Il ne peut pas y avoir pour nous ici-bas de plus grand bien que d'y avoir
part. Dieu ici-bas ne peut pas nous être parfaitement présent, à cause de la
chair. Mais il peut nous être dans l'extrême malheur presque parfaitement
absent. C'est pour nous sur terre l'unique possibilité de perfection. C'est
pourquoi la Croix est notre unique espoir. "Nulle forêt ne porte un tel
arbre, avec cette fleur, ce feuillage et ce germe." Cet univers
où nous vivons, dont nous sommes une parcelle, est cette distance mise par
l'Amour divin entre Dieu et Dieu. Nous sommes un point dans cette distance.
L'espace, le temps, et le mécanisme qui gouverne la matière sont cette
distance. Tout ce que nous nommons le mal n'est que ce mécanisme. Dieu a fait
en sorte que sa grâce, quand elle pénètre au centre même d'un homme et de là
illumine tout son être, lui permet, sans violer les lois de la nature, de
marcher sur les eaux. Mais quand un homme se détourne de Dieu, il se livre
simplement à la pesanteur. Il croit ensuite vouloir et choisir, mais il n'est
qu'une chose, une pierre qui tombe. Si l'on regarde de près, d'un regard
vraiment attentif, les âmes et les sociétés humaines, on voit que partout où
la vertu de la lumière surnaturelle est absente, tout obéit à des lois
mécaniques aussi aveugles et aussi précises que les lois de la chute des
corps. Ce savoir est bienfaisant et nécessaire. Ceux que nous nommons
criminels ne sont que des tuiles détachées d'un toit par le vent et tombant
au hasard. Leur seule faute est le choix initial qui a fait d'eux ces tuiles. Le mécanisme de la nécessité se transpose à
tous les niveaux en restant semblable à lui-même, dans la matière brute, dans
les plantes, dans les animaux, dans les peuples, dans les âmes. Regardé du
point où nous sommes, selon notre perspective, il est tout à fait aveugle.
────
▸ Consigne 1:
Énumérez tous les niveaux auxquels, d'après l'extrait sur la pesanteur, se transpose le mécanisme de la nécessité.
▸ Consigne 2:
Dans l'extrait sur la pesanteur, à quoi se livre un homme qui se détourne de Dieu ?
▸ Consigne 3:
Condensez sous forme de liste le paragraphe de l'extrait sur la pesanteur qui commence par « Il ne peut pas y avoir », en conservant ses idées principales.

[Extrait d'un jeu de données]
────
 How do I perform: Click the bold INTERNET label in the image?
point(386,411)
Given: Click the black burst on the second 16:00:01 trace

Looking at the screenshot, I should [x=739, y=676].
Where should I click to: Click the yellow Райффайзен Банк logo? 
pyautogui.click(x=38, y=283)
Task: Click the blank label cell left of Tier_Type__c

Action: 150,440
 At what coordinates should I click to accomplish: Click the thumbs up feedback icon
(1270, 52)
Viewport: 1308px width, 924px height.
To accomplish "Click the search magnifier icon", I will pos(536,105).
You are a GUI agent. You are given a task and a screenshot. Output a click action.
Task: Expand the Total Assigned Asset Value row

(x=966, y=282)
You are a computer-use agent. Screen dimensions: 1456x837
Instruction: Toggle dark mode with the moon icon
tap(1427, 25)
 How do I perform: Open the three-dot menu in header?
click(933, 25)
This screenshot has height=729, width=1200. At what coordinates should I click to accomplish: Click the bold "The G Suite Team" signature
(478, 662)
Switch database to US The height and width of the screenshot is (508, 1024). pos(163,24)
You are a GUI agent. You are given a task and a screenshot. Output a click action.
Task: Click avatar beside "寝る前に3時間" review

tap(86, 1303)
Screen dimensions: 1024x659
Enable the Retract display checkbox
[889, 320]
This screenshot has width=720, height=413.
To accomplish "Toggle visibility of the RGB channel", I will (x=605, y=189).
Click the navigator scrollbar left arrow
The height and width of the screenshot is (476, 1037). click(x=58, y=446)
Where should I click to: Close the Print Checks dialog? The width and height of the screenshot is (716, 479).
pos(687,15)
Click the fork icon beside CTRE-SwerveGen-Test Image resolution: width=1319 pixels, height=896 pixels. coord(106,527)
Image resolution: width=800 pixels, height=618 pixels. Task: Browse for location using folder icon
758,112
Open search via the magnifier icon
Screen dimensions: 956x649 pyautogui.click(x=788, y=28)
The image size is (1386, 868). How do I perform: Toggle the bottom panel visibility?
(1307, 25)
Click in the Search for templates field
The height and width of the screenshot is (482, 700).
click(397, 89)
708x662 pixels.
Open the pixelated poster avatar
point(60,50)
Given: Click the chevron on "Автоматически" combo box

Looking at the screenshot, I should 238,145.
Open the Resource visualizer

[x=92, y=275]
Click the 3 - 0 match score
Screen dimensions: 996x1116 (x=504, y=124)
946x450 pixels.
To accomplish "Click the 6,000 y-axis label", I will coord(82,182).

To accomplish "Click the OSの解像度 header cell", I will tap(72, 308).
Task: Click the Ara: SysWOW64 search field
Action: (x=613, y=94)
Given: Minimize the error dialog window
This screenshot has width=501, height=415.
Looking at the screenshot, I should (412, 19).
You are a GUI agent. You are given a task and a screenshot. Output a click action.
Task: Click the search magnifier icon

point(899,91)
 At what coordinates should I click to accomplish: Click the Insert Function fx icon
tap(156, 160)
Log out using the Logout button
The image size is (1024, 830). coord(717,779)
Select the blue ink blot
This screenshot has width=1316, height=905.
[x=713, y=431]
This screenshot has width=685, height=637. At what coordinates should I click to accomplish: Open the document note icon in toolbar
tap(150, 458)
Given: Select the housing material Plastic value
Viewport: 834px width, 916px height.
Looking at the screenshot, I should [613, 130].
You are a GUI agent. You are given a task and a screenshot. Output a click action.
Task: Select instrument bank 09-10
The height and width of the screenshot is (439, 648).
────
▸ Résultat 1:
- la matière brute
- les plantes
- les animaux
- les peuples
- les âmes

▸ Résultat 2:
Il se livre simplement à la pesanteur.

▸ Résultat 3:
- À cause de la chair, Dieu ne peut pas nous être parfaitement présent ici-bas. Dans l'extrême malheur, il peut en revanche nous être presque parfaitement absent, ce qui est l'unique possibilité de perfection sur terre. C'est pourquoi la Croix est notre unique espoir.
- L'univers est la distance mise par l'Amour divin entre Dieu et Dieu. Cette distance comprend l'espace, le temps et le mécanisme qui gouverne la matière, et nous y sommes un point.
- Tout ce que nous nommons le mal n'est que ce mécanisme.
- La grâce qui pénètre au centre d'un homme lui permet de marcher sur les eaux sans violer les lois de la nature. L'homme qui se détourne de Dieu se livre à la pesanteur : il croit vouloir et choisir, mais n'est qu'une pierre qui tombe.
- Là où la lumière surnaturelle est absente, âmes et sociétés obéissent à des lois mécaniques aussi aveugles et précises que celles de la chute des corps. Ce savoir est bienfaisant et nécessaire.
- Les criminels sont des tuiles détachées d'un toit par le vent et tombant au hasard. Leur seule faute est le choix initial qui a fait d'eux ces tuiles.
- Le mécanisme de la nécessité reste semblable à lui-même à tous les niveaux. Vu de notre perspective, il est tout à fait aveugle.